Understanding of the CRISPR-Cas functionality has achieved tremendous progress over the past few years (Mohanraju et al. 2016). Correspondingly, continuous development of engineered CRISPR-Cas variants is providing increasing scenarios for their application in genome editing (Gurumurthy et al. 2016). In addition to inducing error-prone repair of targeted DSBs, catalytically inactive Cas9 (dCas9) proteins guided by sgRNAs have been used to repress or activate gene transcription without introducing irreversible mutations to the genome, which are commonly referred to as CRISPRi/a systems (Qi et al. 2013; Gilbert et al. 2013). Recently, modified Cas9 has been proved to be able to induce programmable editing of a target base in genomic DNA without double-stranded DNA cleavage (Komor et al. 2016). And CRISPR/Cas9 also enables precise and efficient genome editing for chromosomal structural variations (SVs) research (Park et al. 2016). This is of vital importance considering both SNPs and SVs contribute to serious genetic burdens (Carvalho and Lupski 2016). The CRISPR system has been employed in genome editing first in eukaryotic cells, which was then extended to multiple animal models such as zebrafish, mice, monkey, etc (Hwang et al. 2013; Li et al. 2013; Niu et al. 2014; Benakanakere et al. 2016). Noticeably, the rapid adoption and extensive utility of the CRISPR/Cas9 technology were greatly assisted by a combination of tools and resources currently available (Graham and Root 2015).

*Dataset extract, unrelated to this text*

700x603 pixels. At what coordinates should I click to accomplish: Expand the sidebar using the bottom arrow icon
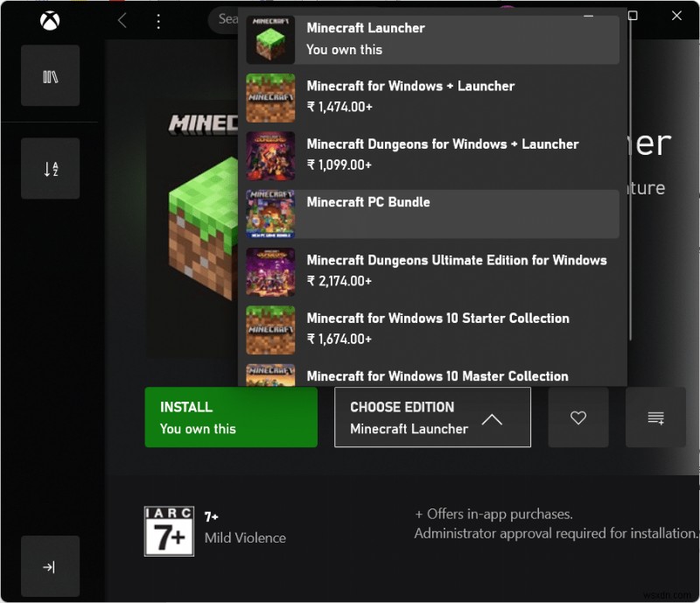coord(50,566)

CRISPR/CAS9-edited zebrafish: a high-throughput approach to translational research
In the recent ten years, ZFNs, TALENs and CRISPR/Cas9 were applied in fish mutagenesis as the most successful demonstration of targeted gene inactivation (Doyon et al. 2008; Huang et al. 2011; Jao et al. 2013). These nucleases-based genome editing tools introduce gene knock-out by targeting the specific sites of interest with different recognition modules, induce precise DSBs at specific endogenous genomic loci, and finish with the error-prone DNA repair through NHEJ. The use of these gene-editing tools has proven to be revolutionary in zebrafish research, essentially making it an alternative model to address important questions in genetics, developmental biology, drug discovery, toxicology. And disease models for various genetic disorders and pathological processes have been rapidly and successfully constructed in zebrafish, including hematological disorders, malignancy, and neurological syndromes (Fig. 3) (Lieschke and Currie 2007; Ablain and Zon 2013; Kalueff et al. 2014).

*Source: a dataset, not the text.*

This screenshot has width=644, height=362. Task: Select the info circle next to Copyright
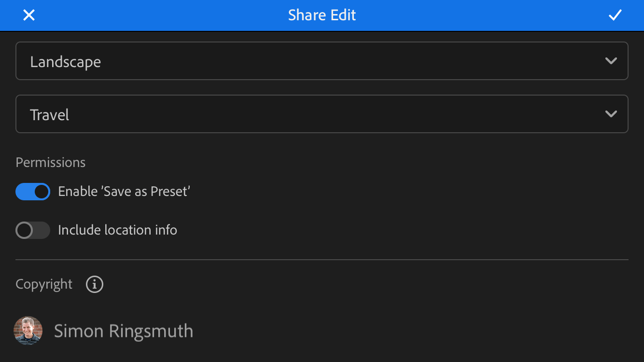pos(94,284)
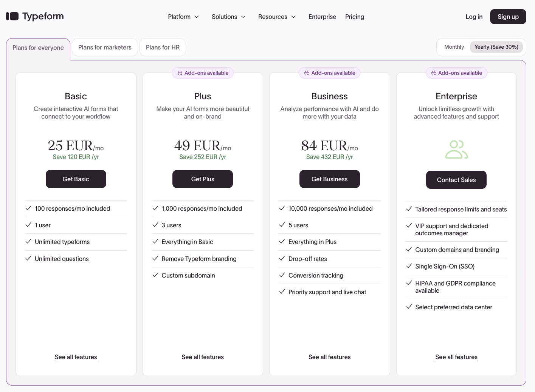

Compared to ZFNs and TALENs, the easy programmability of the DNA binding domains (sgRNAs) is the most advantageous feature of CRISPR/Cas system, making it the most amenable approach to high-throughput mutagenesis projects (Table 1). Moreover, there are an increasing number of tools designed for CRISPR/Cas9 system in zebrafish. Most of them are websites or softwares designed to assemble sgRNAs with minimized off-target effects based on the wild type genomic sequences, including CRISPR MultiTargeter, CRISPRdirect, CCTop, CHOPCHOP, sgRNAcas9, CRISPRscan and so on (Xie et al. 2014; Montague et al. 2014; Prykhozhij et al. 2015; Stemmer et al. 2015; Naito et al. 2015; Moreno-Mateos et al. 2015). In addition, the newly developed HiTSelect is a comprehensive analysis pipeline for rigorously selecting screen hits and identifying functionally relevant genes and pathways by addressing off-target effects (Diaz et al. 2015). Overall, these tools notably benefit the usability of CRISPR/Cas9 editing system in zebrafish.

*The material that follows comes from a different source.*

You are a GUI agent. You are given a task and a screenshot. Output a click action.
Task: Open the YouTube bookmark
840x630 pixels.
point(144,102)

CRISPR/Cas9 mediated gene knock-out was first performed in zebrafish by Hwang et al. with somatic mutagenesis rates ranging from 24 to 59% in 10 loci (Hwang et al. 2013). Like other reagents, characterization of its off-target effects is challenging. Previous work indicated that DSB could be induced by Cas9 even when small insertions (DNA bulge) or deletions (RNA bulge) existed in the DNA sequence compared to the RNA guide strand (Lin et al. 2014). However, whole genome sequencing to identify the off-target events of CRISPR/Cas9 in cells revealed low incidence of off-target mutations (Veres et al. 2014). Meanwhile, collective evidence showed that the off-target effect was related to the characteristics of the mismatch nucleotides, such as its number and identity (Fu et al. 2013; Hsu et al. 2013; Pattanayak et al. 2013). And 3′ end of the sgRNA sequence may be of particular importance with regard to its specificity (Cong et al. 2013). Computational tools are also developed to predict the off-target and on-target scores (Haeussler et al. 2016). However, the unbiased measurement of the off-target effects has not been performed in zebrafish. Limited insights can be gained from the recently conducted high-throughput gene targeting study using CRISPR/Cas9, in which mutations was generated in 99% of the genes tested and germline transmission was achieved in 28% of them (Varshney et al. 2015). At certain sites, the efficiency of the CRISPR/Cas9 system can reach up to 98%, and the rates of mutagenesis at potential off-target sites are low (1–3%) (Hruscha et al. 2013). However, it is still highly recommended to observe the phenotypes of the mutant fish across generations to dilute irrelevant alleles with off-target events.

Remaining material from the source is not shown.